I am very new to PYMC (and probabilistic programming) and I’m trying to follow a tutorial made for Edward:
https://www.ritchievink.com/blog/2018/06/05/clustering-data-with-dirichlet-mixtures-in-edward-and-pymc3/
k = 3 # number of clusters
d = df.shape[1]
n = df.shape[0]
pi = ed.models.Dirichlet(tf.ones(k))
mu = ed.models.Normal(tf.zeros(d), tf.ones(d), sample_shape=k) # shape (3, 4) 3 gaussians, 4 variates
sigmasq = ed.models.InverseGamma(tf.ones(d), tf.ones(d), sample_shape=k)

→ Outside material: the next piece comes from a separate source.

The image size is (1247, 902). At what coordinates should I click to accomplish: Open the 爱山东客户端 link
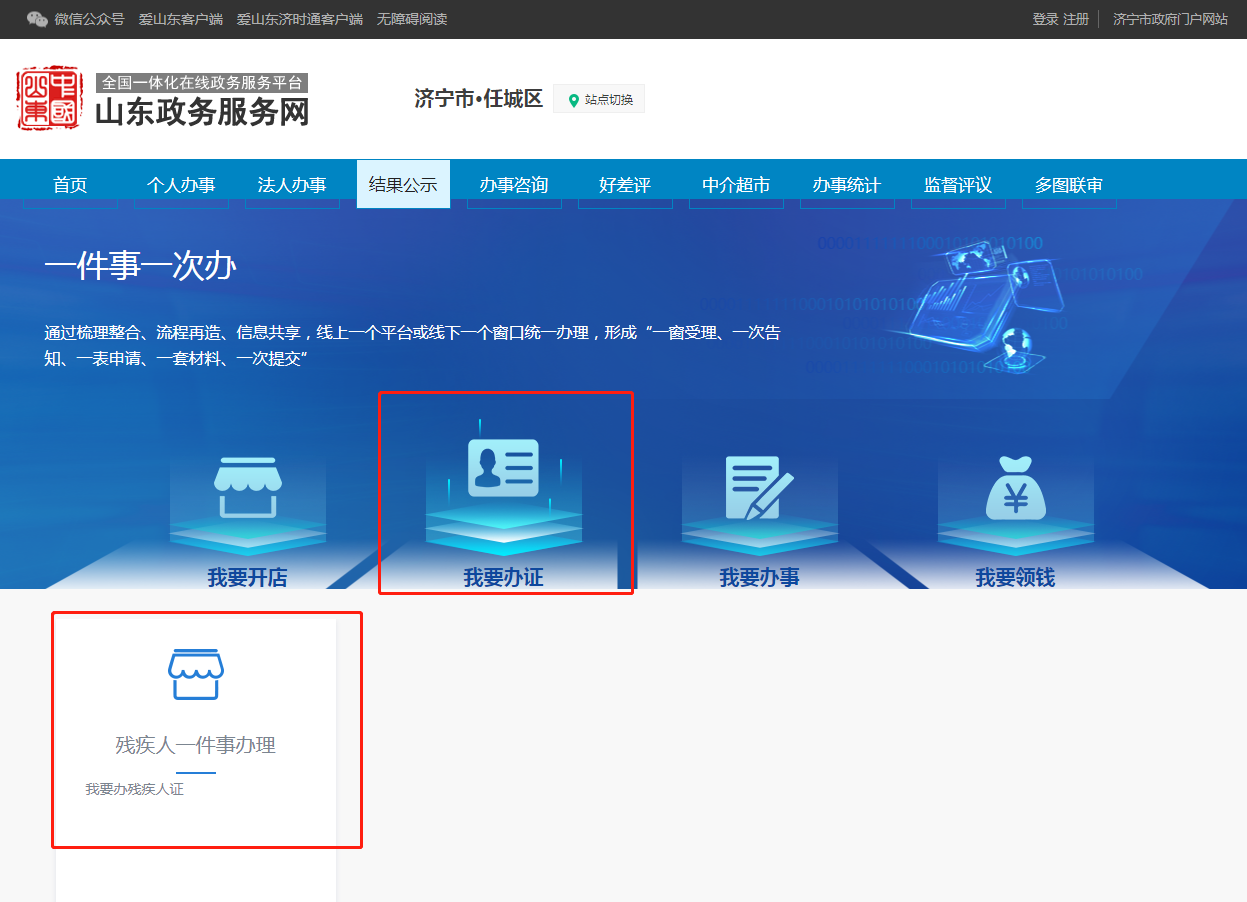pos(181,19)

x = ed.models.ParamMixture(pi, {'loc': mu, 'scale_diag': tf.sqrt(sigmasq)},
ed.models.MultivariateNormalDiag,
sample_shape=n)
z = x.cat
I especially do not understand how to create those 2D shaped Distributions. (As far as I understand those are not multivariate, or am I wrong?)

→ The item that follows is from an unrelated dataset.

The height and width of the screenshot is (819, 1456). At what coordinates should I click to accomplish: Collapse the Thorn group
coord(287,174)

t = 500 # number of samples
qpi = ed.models.Empirical(tf.get_variable('qpi', shape=[t, k], initializer=tf.constant_initializer(1 / k)))
qmu = ed.models.Empirical(tf.get_variable('qmu', shape=[t, k, d], initializer=tf.zeros_initializer()))
qsigmasq = ed.models.Empirical(tf.get_variable('qsigmasq', shape=[t, k, d], initializer=tf.ones_initializer()))
qz = ed.models.Empirical(tf.get_variable('qz', shape=[t, n], initializer=tf.zeros_initializer(), dtype=tf.int32))
inference = ed.Gibbs({pi: qpi, mu: qmu, sigmasq: qsigmasq, z: qz},
data={x: y})
How would the inference in pymc look like?
I hope that’s not too much to ask. It would help my learning process a lot.